SHORT PROBLEM: Rewrite the stretch from the line containing "Task: Click the Reconnect toolbar icon" through the end of the entries. Multiply each coordinate in the answers by 0.35 and round it to a whole number, with halves rounded up, and leave the pictures out.

(Entries from a data collection)

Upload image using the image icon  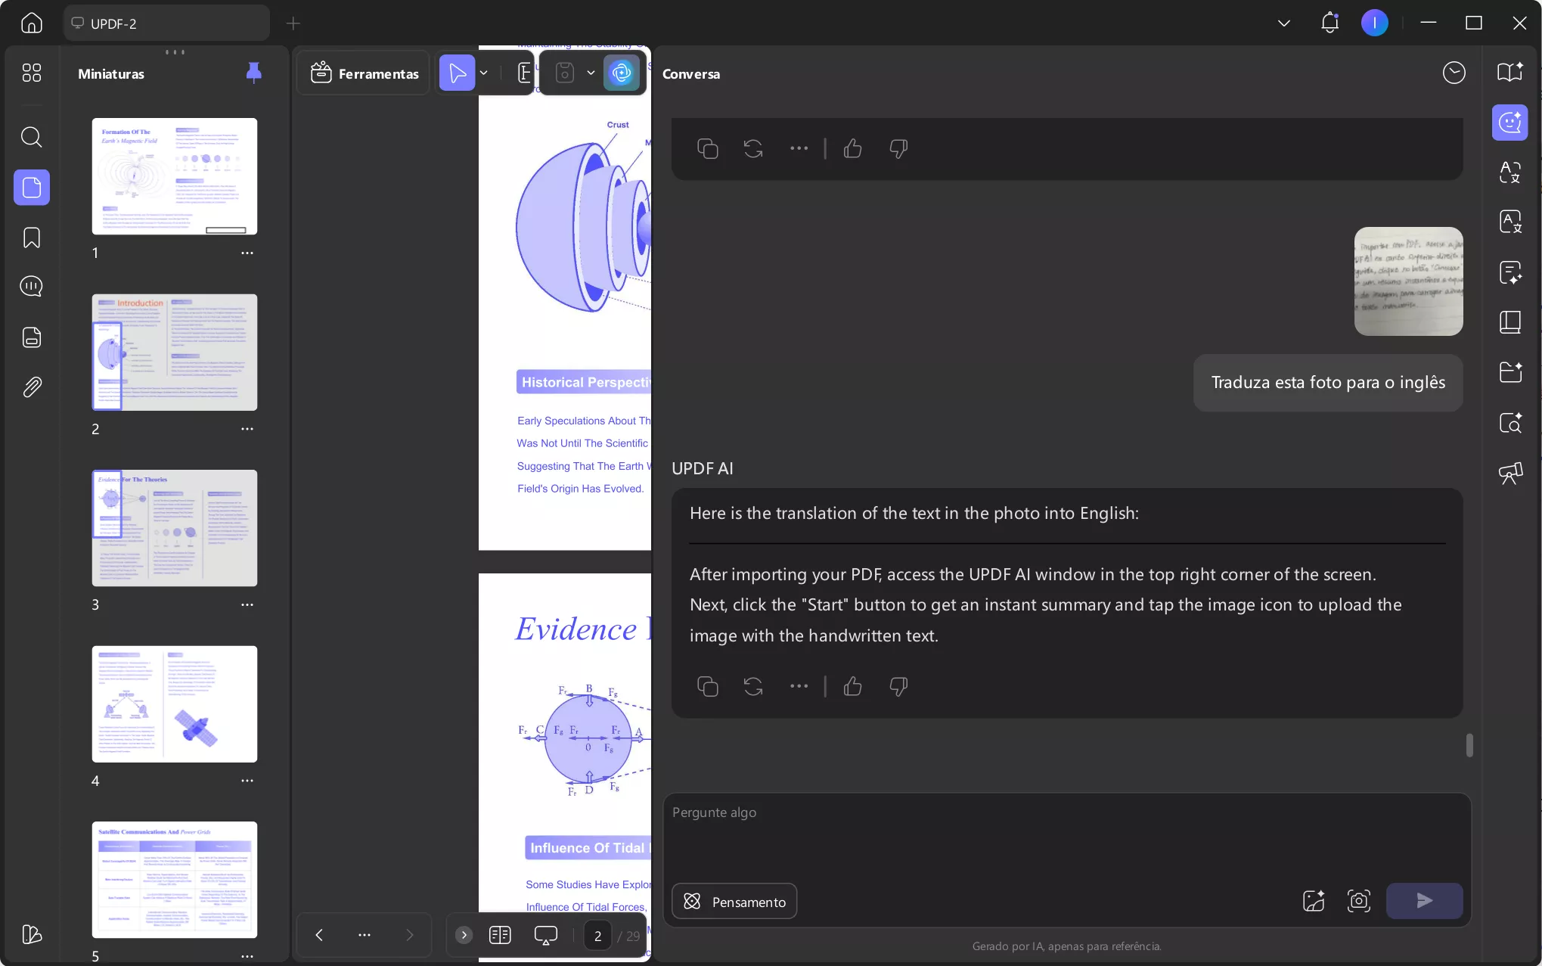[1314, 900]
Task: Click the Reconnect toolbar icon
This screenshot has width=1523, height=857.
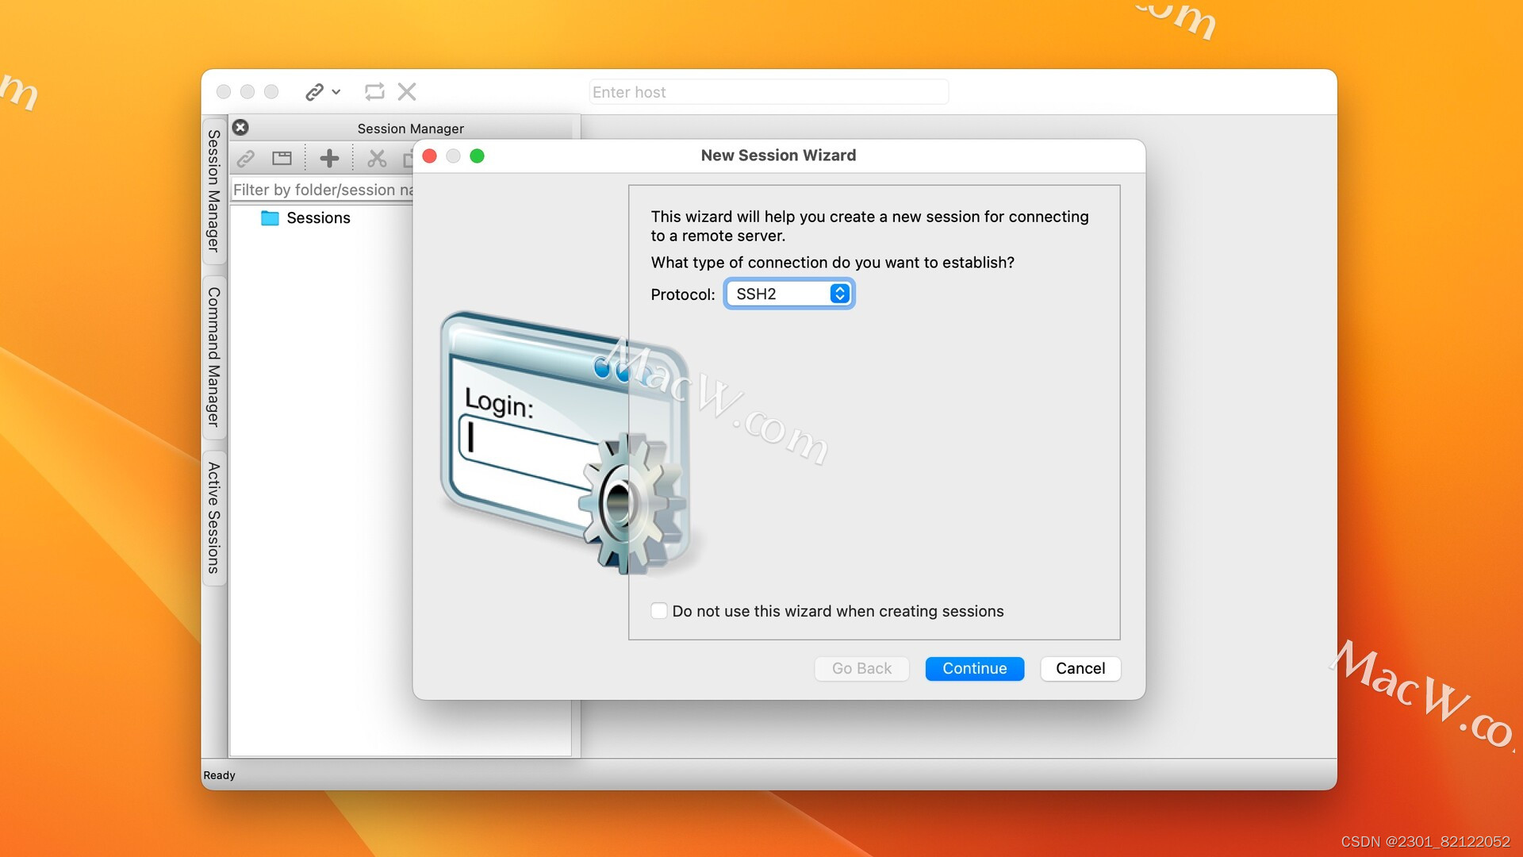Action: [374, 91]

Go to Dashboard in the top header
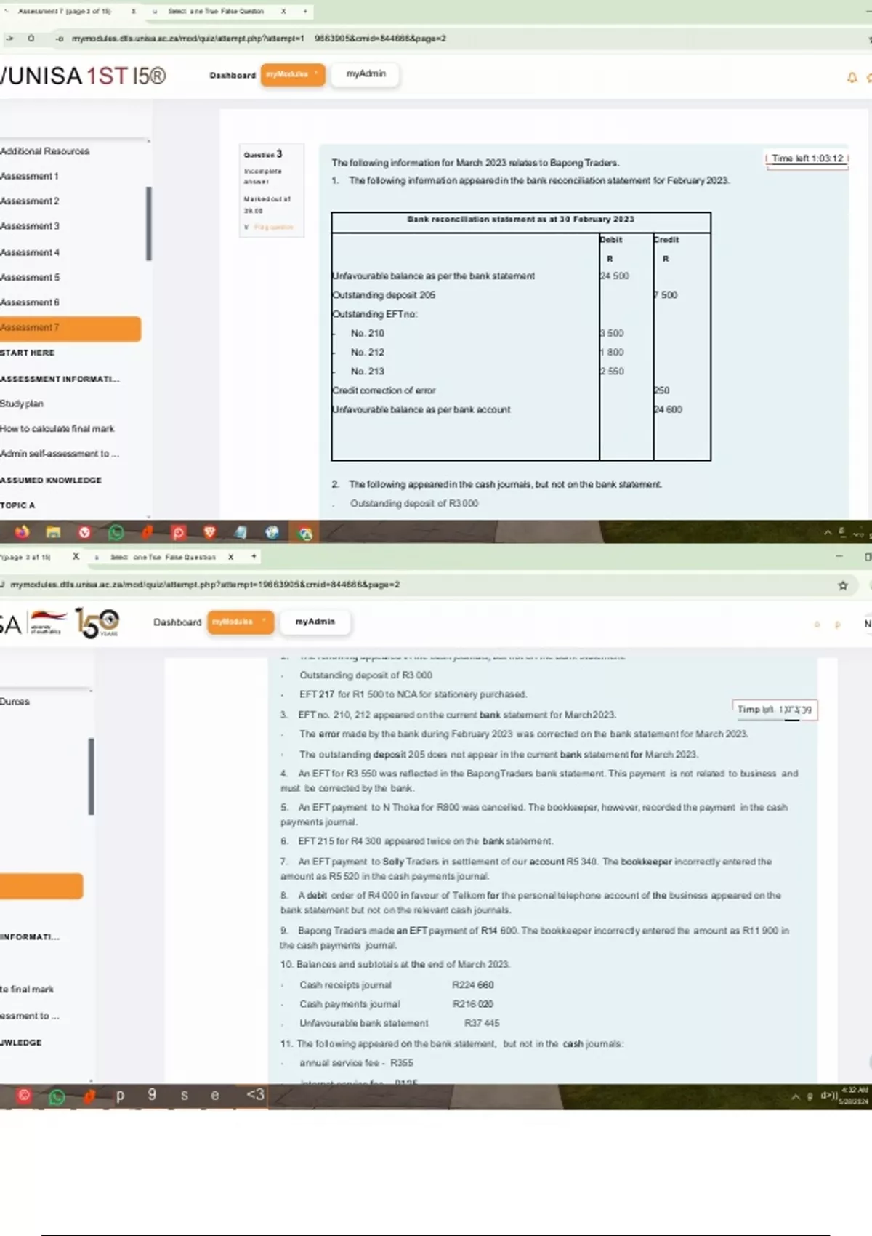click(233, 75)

FINAL RESULT:
Task: Click the Reconnect toolbar icon
This screenshot has width=1523, height=857.
Action: [131, 32]

Go to Dashboard in the top header
click(82, 26)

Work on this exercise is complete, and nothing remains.